Start of Data to examine

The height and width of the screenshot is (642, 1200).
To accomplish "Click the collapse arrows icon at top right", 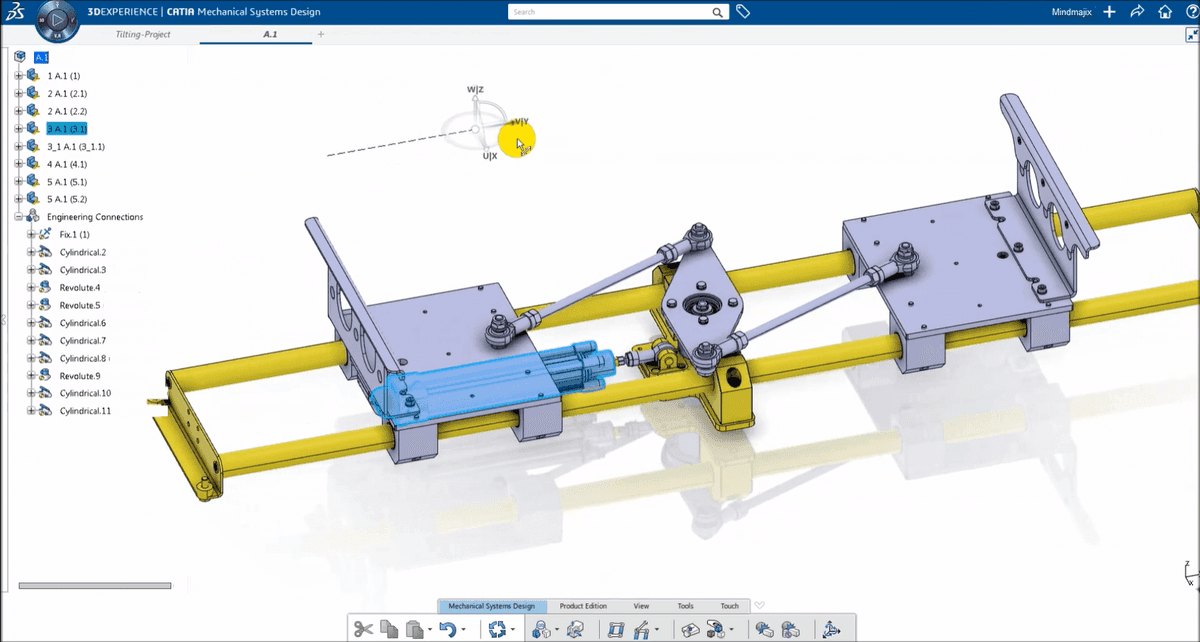I will click(1190, 34).
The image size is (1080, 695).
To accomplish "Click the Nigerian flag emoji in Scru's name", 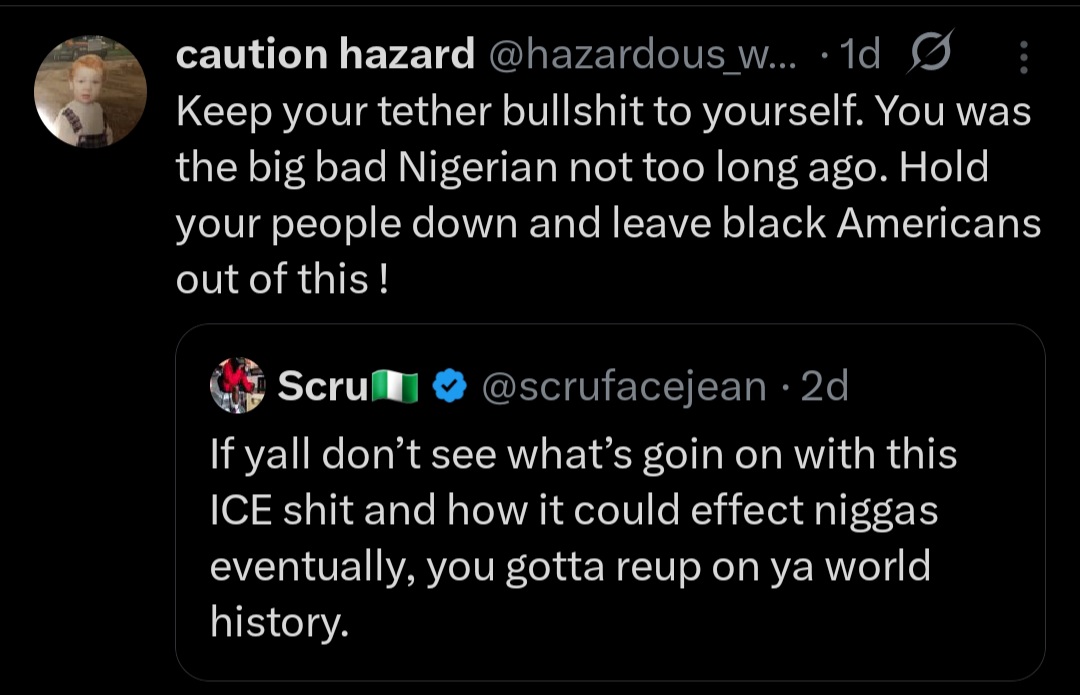I will [x=395, y=386].
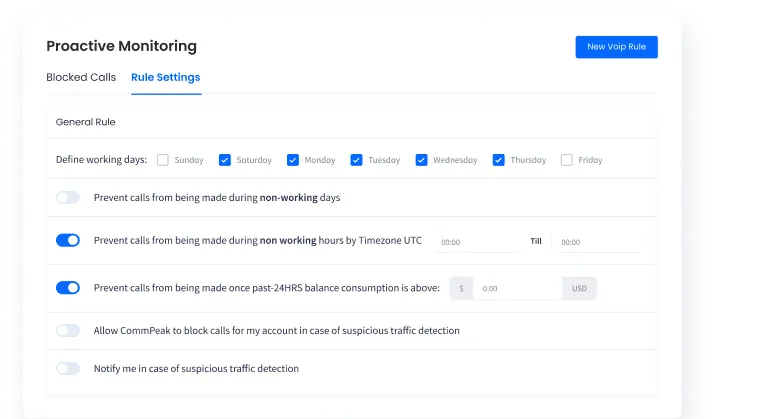Image resolution: width=764 pixels, height=419 pixels.
Task: Uncheck the Tuesday working day checkbox
Action: [356, 160]
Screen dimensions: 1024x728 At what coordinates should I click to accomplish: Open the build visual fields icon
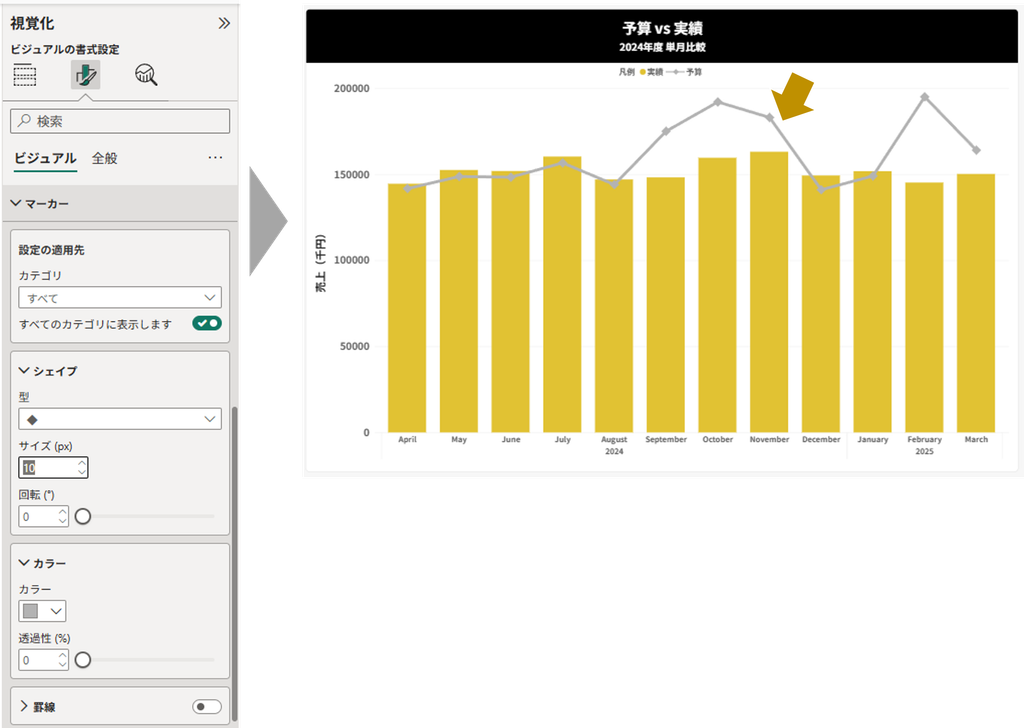click(x=25, y=75)
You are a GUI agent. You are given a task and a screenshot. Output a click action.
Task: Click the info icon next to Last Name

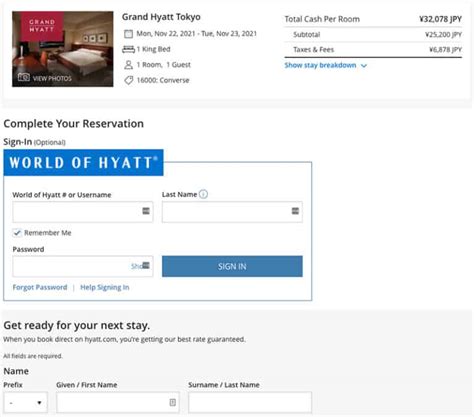click(203, 194)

End of Data to examine

**Task item**: Find the lines above that hold "screenshot", then copy each of them.

**Output for this exercise**:
The height and width of the screenshot is (642, 1200).
You are a GUI agent. You are given a task and a screenshot. Output a click action.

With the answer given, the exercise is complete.